KEITH FLETT recalls ‘the most advanced political programme to appear on the left until the time of the Bolsheviks’

Andrew Winsdor, January 29, 2015

WITH the newly named Andrew Windsor Mountbatten in the headlines for the wrong — but at the same time absolutely the right — reasons, a wider debate about whether Britain in 2025 needs an hereditary monarchy and the vast public expense it entails is under way.

The mood can perhaps be sensed with the cover of the centre-left magazine the New Statesman leading with a “No More Kings” banner headline.

At the same time in the US continuing reports that Donald Trump plans to somehow have a third period in office as president have inspired huge “No Kings” demonstrations across the country.

These anti-monarchy sentiments, while they appear — and often are — quite radical, do have their limits. They mostly do not seek to change existing market capitalism-led systems but simply to run them a bit more democratically.

It’s not something that one expects to find mentioned in official political circles even when another royal crisis is on, but, it’s worth recalling that there is a tradition of red republicanism.

George Julian Harney (1819-97) was born in Deptford and active in every phase of the Chartist movement from 1838 to its demise around 1860.

By the late 1840s he was a leading figure in Chartism and editor of the Northern Star, the biggest-selling newspaper of the period.

Disagreements with the paper’s owner Feargus O’Connor led to his departure and by June 1850 he had launched the weekly Red Republican paper.

Harney was a left Chartist and internationalist, friendly with — and on occasion influenced by — Marx and Engels. The Chartist colour had been green but after 1848 it changed to a socialist red.
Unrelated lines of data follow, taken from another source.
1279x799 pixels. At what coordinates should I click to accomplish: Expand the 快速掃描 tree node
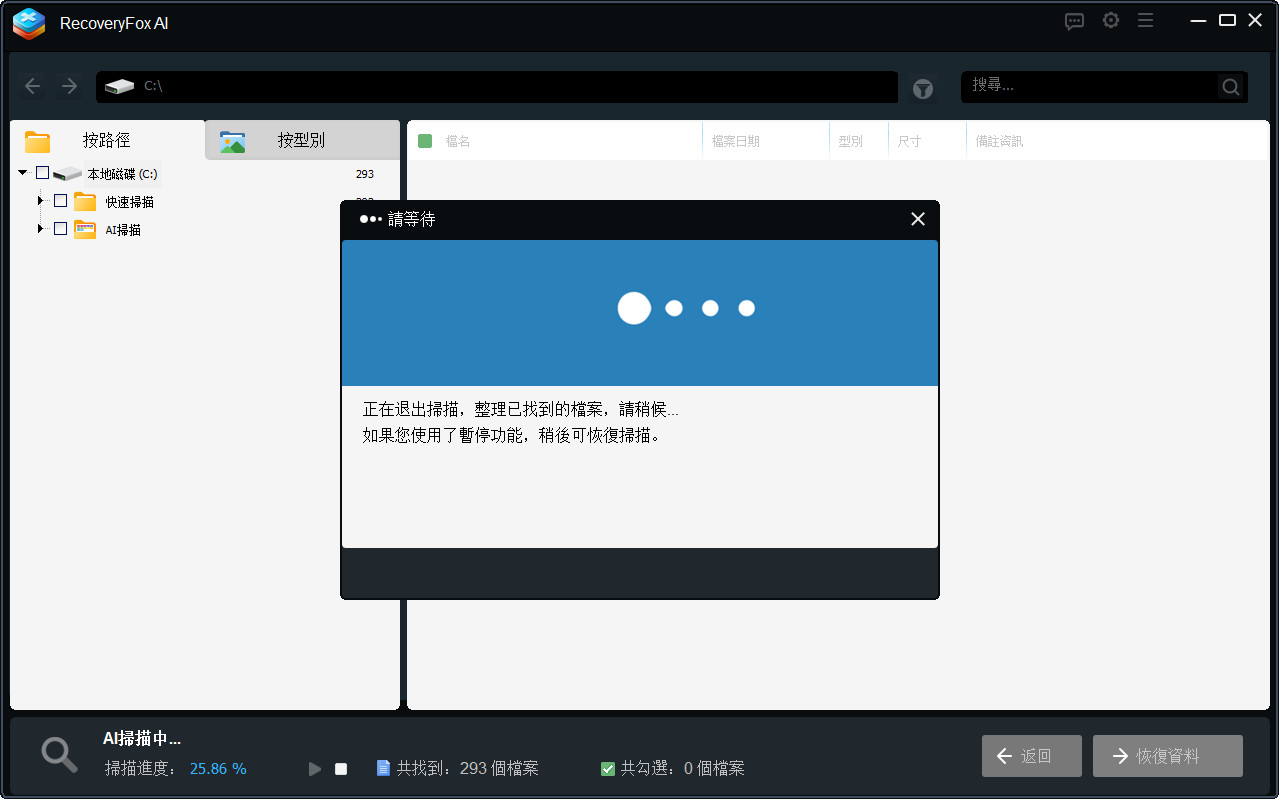(x=40, y=200)
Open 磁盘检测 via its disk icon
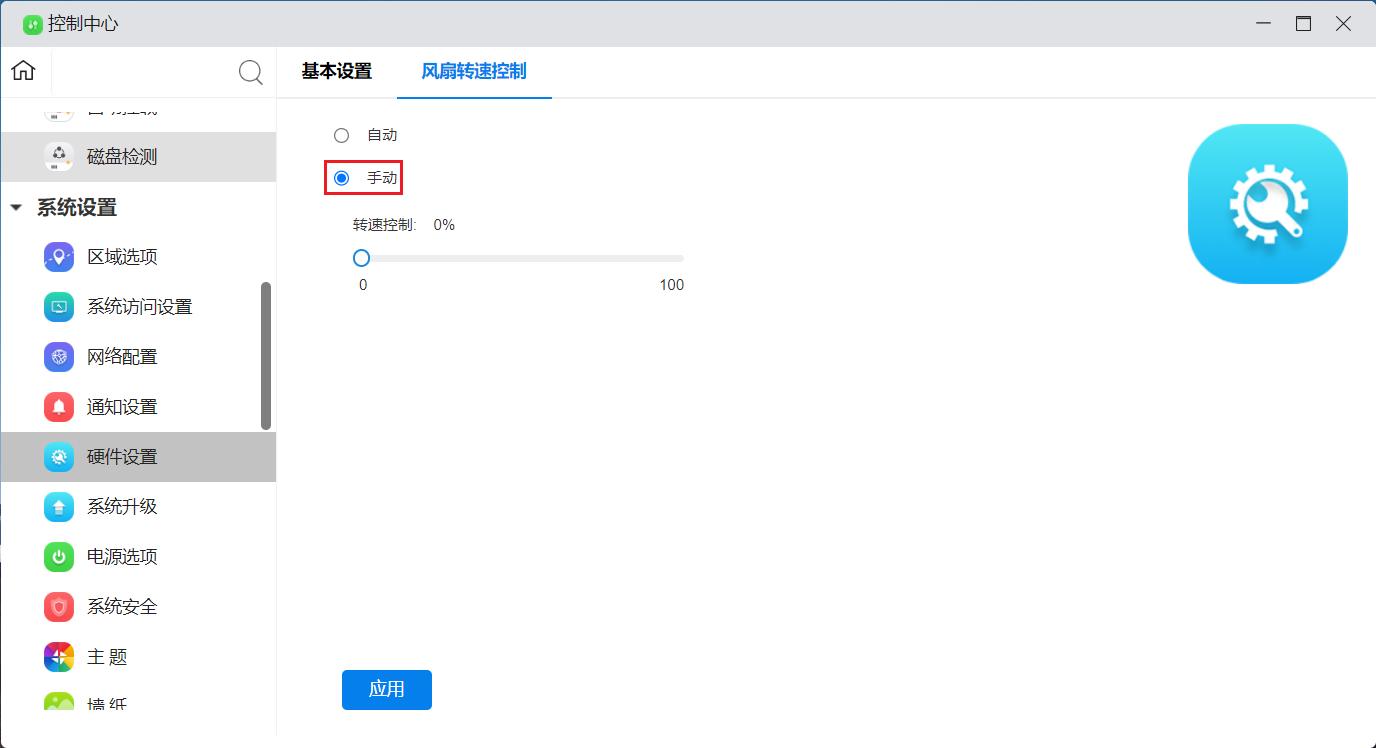The image size is (1376, 748). [x=59, y=157]
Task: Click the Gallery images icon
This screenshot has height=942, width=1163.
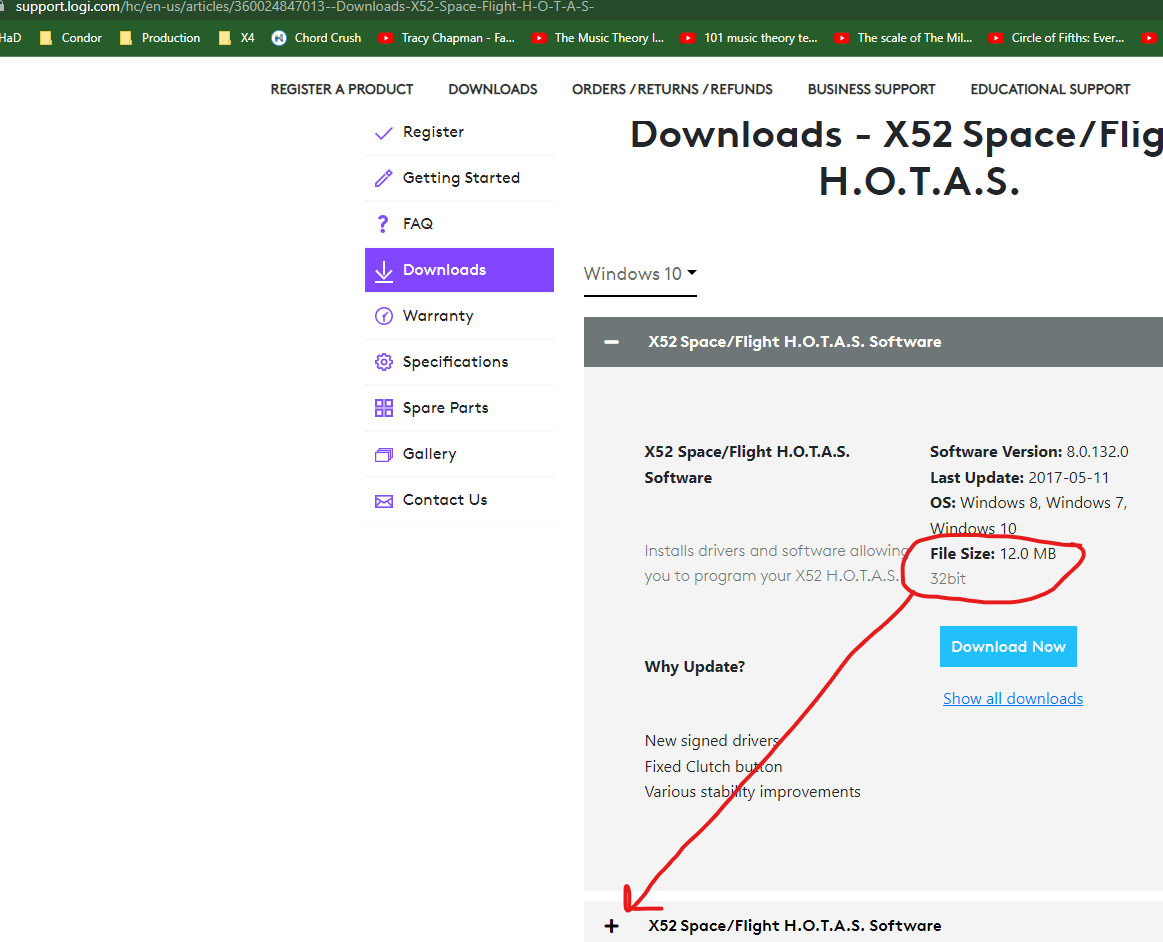Action: click(x=383, y=455)
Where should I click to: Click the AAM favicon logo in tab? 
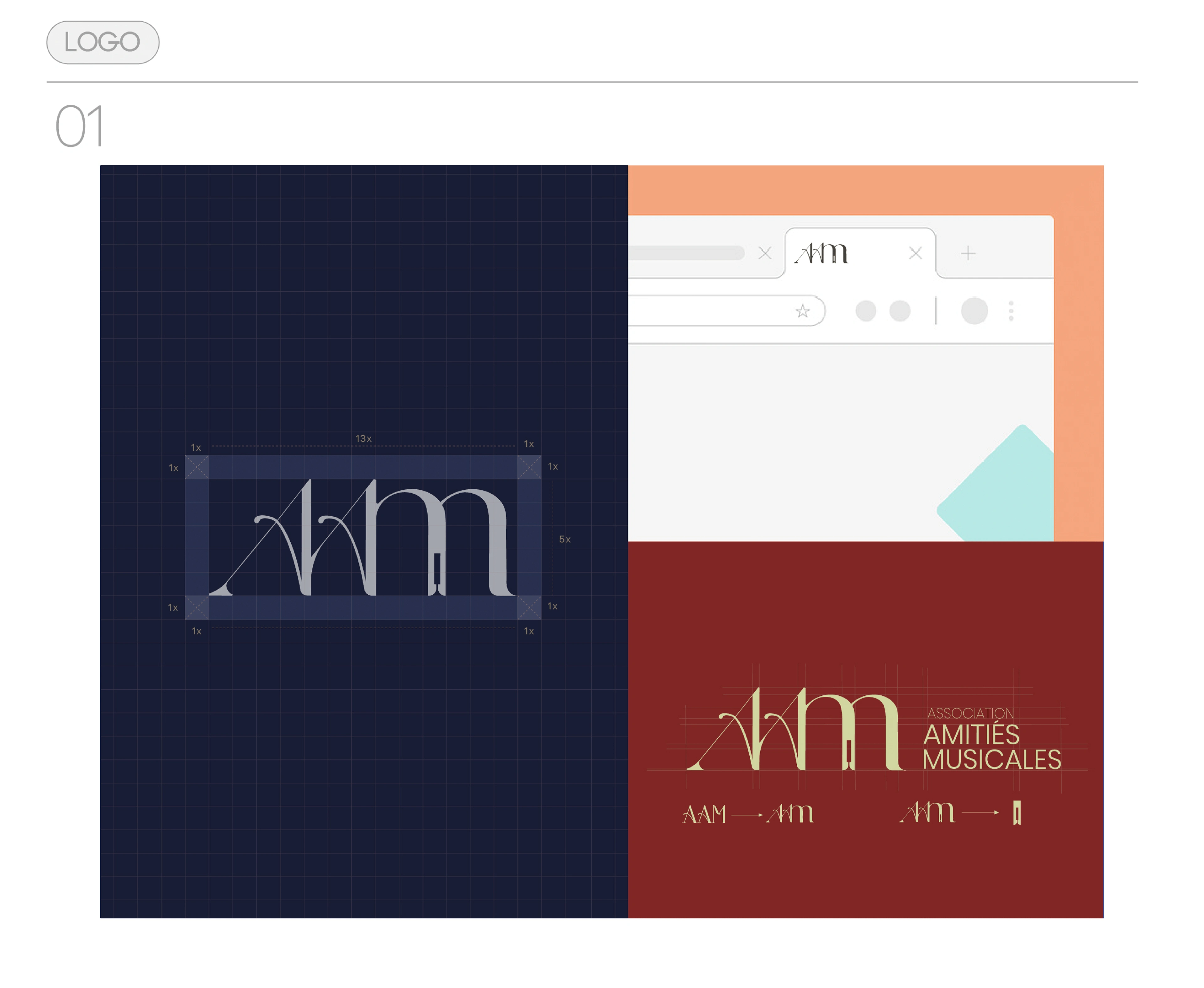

Harney was clear in an editorial in the first issue of the Red Republican on June 22 1850 that it was about more than getting rid of a monarch, in this case Queen Victoria. Simply replacing a monarchy with a republic, as France had done, was not enough. There was a need to get rid of all exploiters.

Harney realised, and was proven correct, that the paper’s name would lead to it being burked (boycotted) by the news trade and changed its name to Friend of the People in December 1850.

Before that happened, however, the paper published the first English translation of the Communist Manifesto by the female Chartist activist and co-thinker of Marx and Engels, Helen Macfarlane.

It was this translation that had a fearful hobgoblin stalking Europe, rather than a spectre of communism with which we are familiar today.

Harney promoted a programme called The Charter and Something More. By this he meant not just political democracy, that is the vote for all, and the abolition of the monarchy, but also economic democracy. The socialist historian John Saville called it the most advanced political programme to appear on the left until the time of the Bolsheviks.

While Harney was to an extent a co-thinker of Marx and Engels, Marx was critical of his support for republican nationalist movements that had limited left-wing content. He labelled Harney “Citizen Hurrah, Hurrah.”

In the 1850s Harney moved to Jersey and ran a radical paper there but in later years he moved back to Twickenham, where Engels, who had remained on friendly terms with him, visited.

Despite its limitations, Harney’s red republicanism and socialist programme is a reminder of an anti-monarchy tradition in Britain that moved some way beyond simply changing who ruled the country to changing the very nature of the state itself.

It is a history which is largely forgotten that in the present moment must be remembered.